» **해야 할 일**
아래 데이터 전체를 한 줄이 문자열 하나가 되도록 JSON 목록으로 바꿔 쓰세요. 빈 줄은 빼세요.

» **기록된 정보**
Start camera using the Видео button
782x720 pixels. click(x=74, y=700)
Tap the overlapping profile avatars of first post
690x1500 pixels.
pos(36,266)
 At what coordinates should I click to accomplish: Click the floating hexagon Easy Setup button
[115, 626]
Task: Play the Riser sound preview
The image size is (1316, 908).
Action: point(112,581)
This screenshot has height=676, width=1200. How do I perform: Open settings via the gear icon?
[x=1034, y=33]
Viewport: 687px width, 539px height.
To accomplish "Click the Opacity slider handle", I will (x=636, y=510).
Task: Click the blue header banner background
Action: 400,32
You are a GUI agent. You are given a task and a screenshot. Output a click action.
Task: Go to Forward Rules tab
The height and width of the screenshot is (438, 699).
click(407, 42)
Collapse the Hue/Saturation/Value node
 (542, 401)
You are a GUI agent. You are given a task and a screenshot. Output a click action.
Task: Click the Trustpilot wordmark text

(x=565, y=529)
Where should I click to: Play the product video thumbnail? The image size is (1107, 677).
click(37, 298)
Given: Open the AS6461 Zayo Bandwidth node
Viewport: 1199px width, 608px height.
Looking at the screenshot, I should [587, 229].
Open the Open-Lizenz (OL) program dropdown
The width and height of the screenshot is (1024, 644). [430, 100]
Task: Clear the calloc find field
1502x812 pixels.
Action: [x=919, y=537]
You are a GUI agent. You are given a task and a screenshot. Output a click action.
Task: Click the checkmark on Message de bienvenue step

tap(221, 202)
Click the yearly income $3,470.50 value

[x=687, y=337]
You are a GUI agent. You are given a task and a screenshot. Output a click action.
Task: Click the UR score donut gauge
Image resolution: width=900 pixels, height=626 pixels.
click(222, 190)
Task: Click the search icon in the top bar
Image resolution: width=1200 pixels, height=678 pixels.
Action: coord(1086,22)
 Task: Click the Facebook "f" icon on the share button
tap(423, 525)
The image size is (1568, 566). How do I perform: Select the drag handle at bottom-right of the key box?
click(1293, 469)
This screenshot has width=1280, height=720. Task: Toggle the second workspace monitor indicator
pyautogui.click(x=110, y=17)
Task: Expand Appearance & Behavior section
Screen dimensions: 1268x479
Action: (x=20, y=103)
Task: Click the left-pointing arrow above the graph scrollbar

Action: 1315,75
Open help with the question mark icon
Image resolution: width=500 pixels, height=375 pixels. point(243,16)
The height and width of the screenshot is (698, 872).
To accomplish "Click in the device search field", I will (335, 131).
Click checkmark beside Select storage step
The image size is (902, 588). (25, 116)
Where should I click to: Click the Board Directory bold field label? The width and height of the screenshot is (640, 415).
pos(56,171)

» **작업 답변**
[
  "Start camera using the Видео button",
  "782x720 pixels. click(x=74, y=700)",
  "Tap the overlapping profile avatars of first post",
  "690x1500 pixels.",
  "pos(36,266)",
  " At what coordinates should I click to accomplish: Click the floating hexagon Easy Setup button",
  "[115, 626]",
  "Task: Play the Riser sound preview",
  "The image size is (1316, 908).",
  "Action: point(112,581)",
  "This screenshot has height=676, width=1200. How do I perform: Open settings via the gear icon?",
  "[x=1034, y=33]",
  "Viewport: 687px width, 539px height.",
  "To accomplish \"Click the Opacity slider handle\", I will (x=636, y=510).",
  "Task: Click the blue header banner background",
  "Action: 400,32",
  "You are a GUI agent. You are given a task and a screenshot. Output a click action.",
  "Task: Go to Forward Rules tab",
  "The height and width of the screenshot is (438, 699).",
  "click(407, 42)",
  "Collapse the Hue/Saturation/Value node",
  " (542, 401)",
  "You are a GUI agent. You are given a task and a screenshot. Output a click action.",
  "Task: Click the Trustpilot wordmark text",
  "(x=565, y=529)",
  "Where should I click to: Play the product video thumbnail? The image size is (1107, 677).",
  "click(37, 298)",
  "Given: Open the AS6461 Zayo Bandwidth node",
  "Viewport: 1199px width, 608px height.",
  "Looking at the screenshot, I should [587, 229].",
  "Open the Open-Lizenz (OL) program dropdown",
  "The width and height of the screenshot is (1024, 644). [430, 100]",
  "Task: Clear the calloc find field",
  "1502x812 pixels.",
  "Action: [x=919, y=537]",
  "You are a GUI agent. You are given a task and a screenshot. Output a click action.",
  "Task: Click the checkmark on Message de bienvenue step",
  "tap(221, 202)",
  "Click the yearly income $3,470.50 value",
  "[x=687, y=337]",
  "You are a GUI agent. You are given a task and a screenshot. Output a click action.",
  "Task: Click the UR score donut gauge",
  "Image resolution: width=900 pixels, height=626 pixels.",
  "click(222, 190)",
  "Task: Click the search icon in the top bar",
  "Image resolution: width=1200 pixels, height=678 pixels.",
  "Action: coord(1086,22)",
  " Task: Click the Facebook \"f\" icon on the share button",
  "tap(423, 525)",
  "The image size is (1568, 566). How do I perform: Select the drag handle at bottom-right of the key box?",
  "click(1293, 469)",
  "This screenshot has width=1280, height=720. Task: Toggle the second workspace monitor indicator",
  "pyautogui.click(x=110, y=17)",
  "Task: Expand Appearance & Behavior section",
  "Screen dimensions: 1268x479",
  "Action: (x=20, y=103)",
  "Task: Click the left-pointing arrow above the graph scrollbar",
  "Action: 1315,75",
  "Open help with the question mark icon",
  "Image resolution: width=500 pixels, height=375 pixels. point(243,16)",
  "The height and width of the screenshot is (698, 872).",
  "To accomplish \"Click in the device search field\", I will (335, 131).",
  "Click checkmark beside Select storage step",
  "The image size is (902, 588). (25, 116)",
  "Where should I click to: Click the Board Directory bold field label? The width and height of the screenshot is (640, 415).",
  "pos(56,171)"
]